Несмотря на бунт против Абеллио, я увлеченно читаю «Heureux les Pacifiques». Сколько прекрасных проницательных замечаний. Речь о посвященности. Инстинктивно примеряюсь, на какую shakru, ступень посвящения, я мог бы претендовать, и прихожу к печальному выводу, что ни на какую, кроме низшей, хотя, мне кажется, у меня есть «выходы» к нескольким. Д. всегда меня упрекал, что я читаю мистиков. «Мистиков надо делать, а не читать».
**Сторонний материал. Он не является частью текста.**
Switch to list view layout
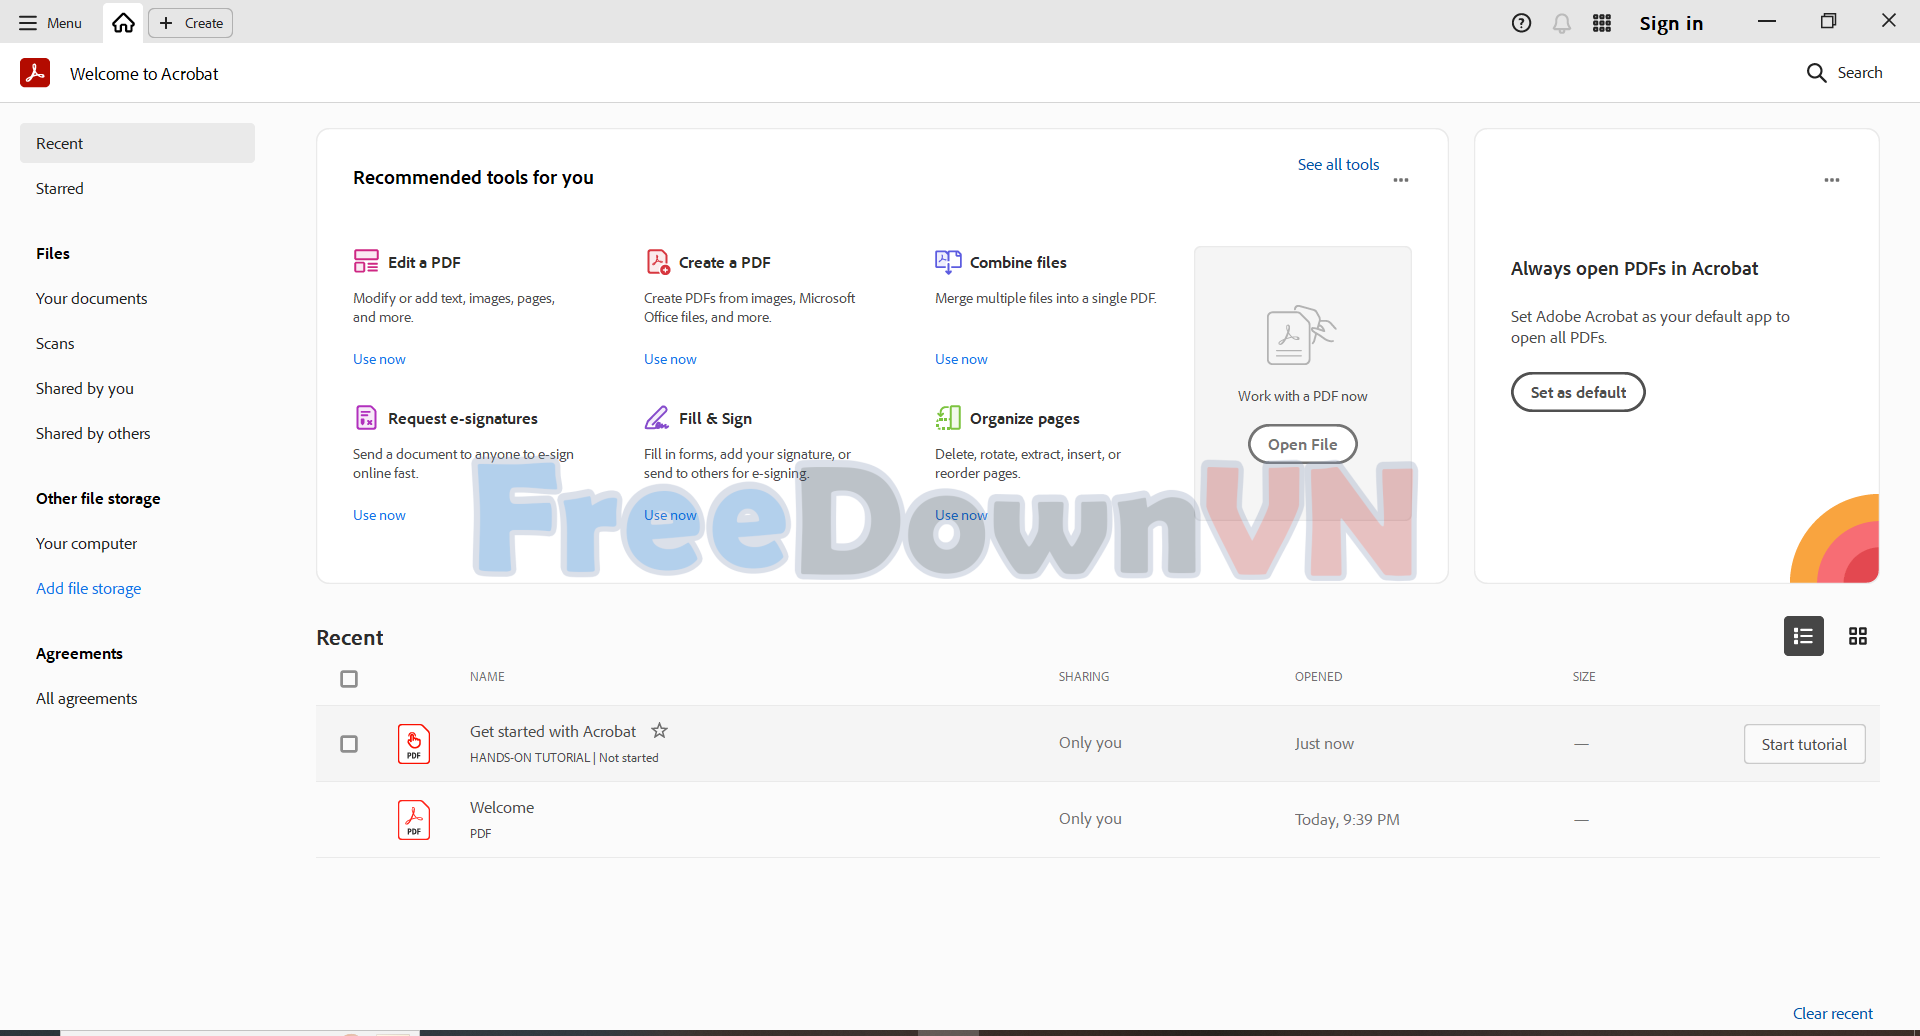The height and width of the screenshot is (1036, 1920). click(x=1803, y=636)
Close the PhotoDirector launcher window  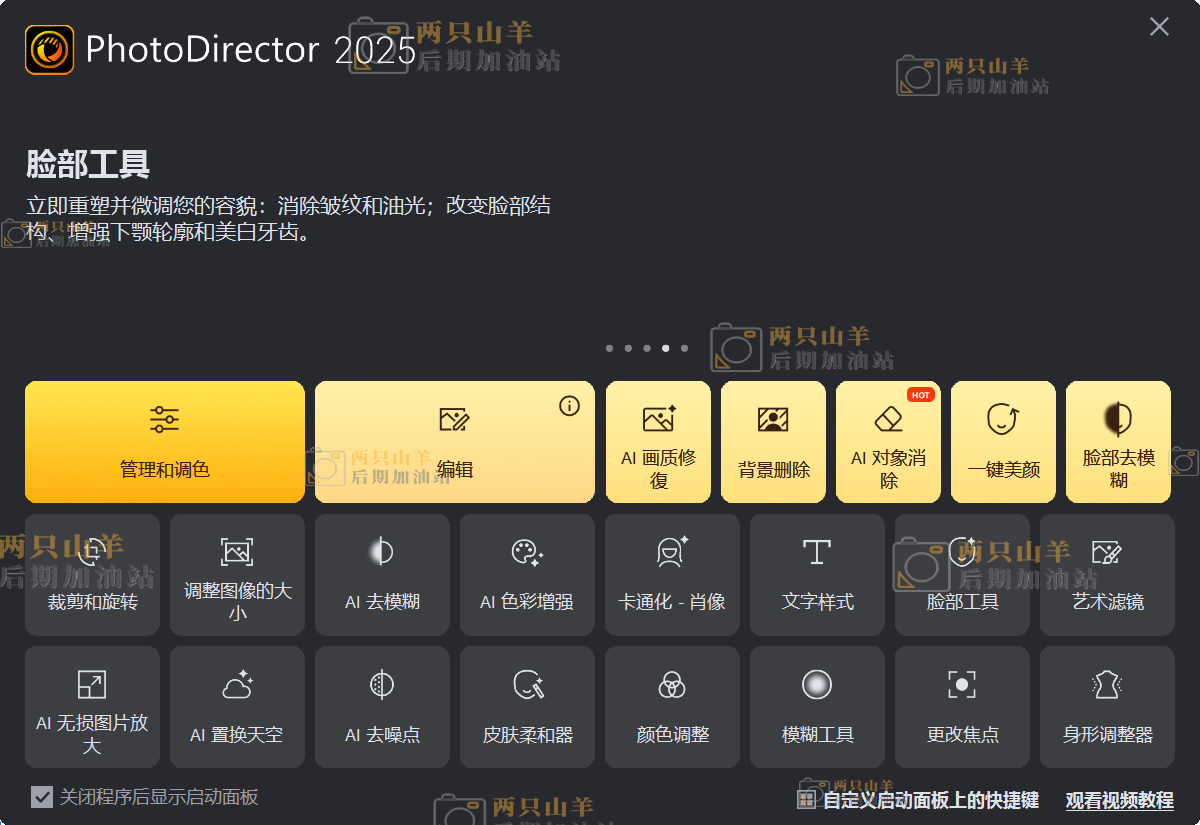coord(1159,27)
13 мая. — Шестой день. Два дня пытаюсь рисовать, и по-прежнему в рисунках нет ничего, это даже не упражнения, а манерничанье. Не лучше ли в таком случае перестать, или принуждение, дисциплина в таких делах не мешают? Вдруг пара живых линий, не только усилие взгляда и руки, но и переживание. Или только тогда можно рисовать? Нет. Нужна и работа «с грустью в глазах», а иначе — ожидание вдохновения глупых художников из Макушиньского или, в лучшем случае, écriture automatique[204] сюрреалистов. «Рисуйте линии, много линий, и будете художником», — сказал как-то Энгр молодому Дега. Что чувствовал Дега, рисуя и стирая до дыр в бумаге и калькируя до восьми раз, чтобы еще и еще углубить один и тот же рисунок? Он ответил бы нам то же, что ответил [Полю] Валери: «Это не было бы так забавно, если бы не было так скучно».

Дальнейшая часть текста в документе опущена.